Exercise directions:
Beginning with the line below that contains "The height and width of the screenshot is (458, 675)." and ending with the line that contains "Task: Click the Razer", copy every line exactly. Copy nothing else.

Data to process:
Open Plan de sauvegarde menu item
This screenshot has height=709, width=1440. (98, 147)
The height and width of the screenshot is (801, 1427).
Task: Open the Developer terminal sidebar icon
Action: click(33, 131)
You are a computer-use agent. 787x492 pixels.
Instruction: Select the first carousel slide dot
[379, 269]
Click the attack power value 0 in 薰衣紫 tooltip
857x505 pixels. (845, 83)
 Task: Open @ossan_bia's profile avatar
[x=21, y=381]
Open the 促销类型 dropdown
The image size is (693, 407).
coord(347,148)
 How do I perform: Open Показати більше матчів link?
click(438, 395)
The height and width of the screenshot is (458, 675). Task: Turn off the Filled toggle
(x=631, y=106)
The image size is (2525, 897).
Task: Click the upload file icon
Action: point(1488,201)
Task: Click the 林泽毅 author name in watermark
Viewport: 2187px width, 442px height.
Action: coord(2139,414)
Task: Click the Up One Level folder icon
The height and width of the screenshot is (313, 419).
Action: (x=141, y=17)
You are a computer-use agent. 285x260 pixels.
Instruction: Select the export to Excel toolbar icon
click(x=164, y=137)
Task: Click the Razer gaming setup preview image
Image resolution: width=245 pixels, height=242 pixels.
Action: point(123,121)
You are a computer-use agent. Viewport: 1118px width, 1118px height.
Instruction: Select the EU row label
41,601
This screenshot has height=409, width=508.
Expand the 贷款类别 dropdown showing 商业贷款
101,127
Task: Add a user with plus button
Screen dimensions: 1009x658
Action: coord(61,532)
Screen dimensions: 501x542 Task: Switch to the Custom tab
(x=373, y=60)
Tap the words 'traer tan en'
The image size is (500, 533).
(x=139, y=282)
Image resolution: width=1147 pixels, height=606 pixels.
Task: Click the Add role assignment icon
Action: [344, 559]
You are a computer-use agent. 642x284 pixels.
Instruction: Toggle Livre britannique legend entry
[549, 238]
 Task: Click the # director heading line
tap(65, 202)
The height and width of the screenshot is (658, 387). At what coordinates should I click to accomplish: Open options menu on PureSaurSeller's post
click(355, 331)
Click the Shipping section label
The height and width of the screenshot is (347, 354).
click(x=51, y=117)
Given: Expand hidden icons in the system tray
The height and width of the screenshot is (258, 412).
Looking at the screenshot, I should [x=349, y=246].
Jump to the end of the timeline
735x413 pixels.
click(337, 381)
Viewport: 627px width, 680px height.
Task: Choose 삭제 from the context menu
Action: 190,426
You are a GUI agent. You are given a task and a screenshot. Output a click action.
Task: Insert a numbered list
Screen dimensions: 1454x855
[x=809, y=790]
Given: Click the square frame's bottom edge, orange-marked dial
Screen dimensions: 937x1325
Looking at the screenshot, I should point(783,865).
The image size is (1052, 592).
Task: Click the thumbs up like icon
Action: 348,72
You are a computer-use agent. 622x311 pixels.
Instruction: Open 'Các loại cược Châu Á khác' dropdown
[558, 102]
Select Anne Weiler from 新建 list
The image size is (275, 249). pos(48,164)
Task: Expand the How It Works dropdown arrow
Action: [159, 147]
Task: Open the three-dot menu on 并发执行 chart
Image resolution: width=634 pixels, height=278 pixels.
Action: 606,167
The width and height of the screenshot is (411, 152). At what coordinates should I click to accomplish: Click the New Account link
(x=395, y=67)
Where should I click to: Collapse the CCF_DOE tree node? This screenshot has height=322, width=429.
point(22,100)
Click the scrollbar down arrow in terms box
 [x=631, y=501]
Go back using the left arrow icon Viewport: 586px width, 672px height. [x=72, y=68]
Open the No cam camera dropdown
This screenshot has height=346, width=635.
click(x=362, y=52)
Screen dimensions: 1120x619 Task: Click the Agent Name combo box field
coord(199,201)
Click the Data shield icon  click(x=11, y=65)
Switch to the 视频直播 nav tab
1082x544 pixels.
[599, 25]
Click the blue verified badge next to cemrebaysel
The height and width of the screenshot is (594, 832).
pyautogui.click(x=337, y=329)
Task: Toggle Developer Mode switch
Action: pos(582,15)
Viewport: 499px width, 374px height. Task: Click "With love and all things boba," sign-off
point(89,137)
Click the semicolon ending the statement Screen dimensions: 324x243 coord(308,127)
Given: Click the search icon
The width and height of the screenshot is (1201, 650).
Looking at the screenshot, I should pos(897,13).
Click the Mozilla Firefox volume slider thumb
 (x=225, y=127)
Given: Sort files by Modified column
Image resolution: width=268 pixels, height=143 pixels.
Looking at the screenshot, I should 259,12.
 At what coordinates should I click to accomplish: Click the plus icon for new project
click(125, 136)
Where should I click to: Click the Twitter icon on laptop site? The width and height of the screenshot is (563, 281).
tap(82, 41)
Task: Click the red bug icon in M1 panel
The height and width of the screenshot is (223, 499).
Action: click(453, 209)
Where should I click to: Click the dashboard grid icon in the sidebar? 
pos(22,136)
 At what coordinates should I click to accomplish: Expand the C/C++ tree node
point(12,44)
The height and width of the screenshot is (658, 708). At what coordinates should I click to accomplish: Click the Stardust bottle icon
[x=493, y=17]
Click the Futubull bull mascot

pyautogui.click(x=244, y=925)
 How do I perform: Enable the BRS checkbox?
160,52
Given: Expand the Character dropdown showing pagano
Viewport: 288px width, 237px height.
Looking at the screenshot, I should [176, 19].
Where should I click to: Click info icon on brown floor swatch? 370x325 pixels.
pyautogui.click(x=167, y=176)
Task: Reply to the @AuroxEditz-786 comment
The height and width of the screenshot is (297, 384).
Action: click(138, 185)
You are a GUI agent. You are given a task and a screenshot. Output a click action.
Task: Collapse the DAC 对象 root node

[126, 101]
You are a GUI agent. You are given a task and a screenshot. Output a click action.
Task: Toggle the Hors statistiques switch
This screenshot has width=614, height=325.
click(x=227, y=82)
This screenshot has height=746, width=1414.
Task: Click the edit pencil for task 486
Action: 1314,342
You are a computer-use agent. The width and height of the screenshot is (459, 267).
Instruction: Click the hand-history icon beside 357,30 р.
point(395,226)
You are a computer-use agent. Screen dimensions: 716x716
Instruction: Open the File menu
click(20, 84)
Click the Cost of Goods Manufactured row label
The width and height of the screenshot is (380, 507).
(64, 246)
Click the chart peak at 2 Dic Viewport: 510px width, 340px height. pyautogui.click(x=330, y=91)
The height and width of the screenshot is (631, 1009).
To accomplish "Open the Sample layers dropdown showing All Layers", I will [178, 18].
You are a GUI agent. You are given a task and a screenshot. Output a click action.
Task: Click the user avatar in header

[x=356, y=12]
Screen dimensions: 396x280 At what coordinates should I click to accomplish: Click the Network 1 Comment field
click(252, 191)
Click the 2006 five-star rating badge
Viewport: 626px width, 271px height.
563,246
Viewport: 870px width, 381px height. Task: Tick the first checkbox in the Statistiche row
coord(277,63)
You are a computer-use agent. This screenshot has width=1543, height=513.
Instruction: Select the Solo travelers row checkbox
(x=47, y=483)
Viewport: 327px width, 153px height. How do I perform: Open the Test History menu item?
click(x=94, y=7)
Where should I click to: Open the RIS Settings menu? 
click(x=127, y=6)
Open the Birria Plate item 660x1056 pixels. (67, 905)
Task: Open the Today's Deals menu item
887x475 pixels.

Reply:
The height and width of the screenshot is (458, 675). Task: Turn off the Filled toggle
(x=631, y=106)
The image size is (2525, 897).
Task: Click the upload file icon
Action: point(1488,201)
Task: Click the 林泽毅 author name in watermark
Viewport: 2187px width, 442px height.
Action: coord(2139,414)
Task: Click the Up One Level folder icon
The height and width of the screenshot is (313, 419).
Action: (x=141, y=17)
You are a computer-use agent. 285x260 pixels.
Instruction: Select the export to Excel toolbar icon
click(x=164, y=137)
Task: Click the Razer gaming setup preview image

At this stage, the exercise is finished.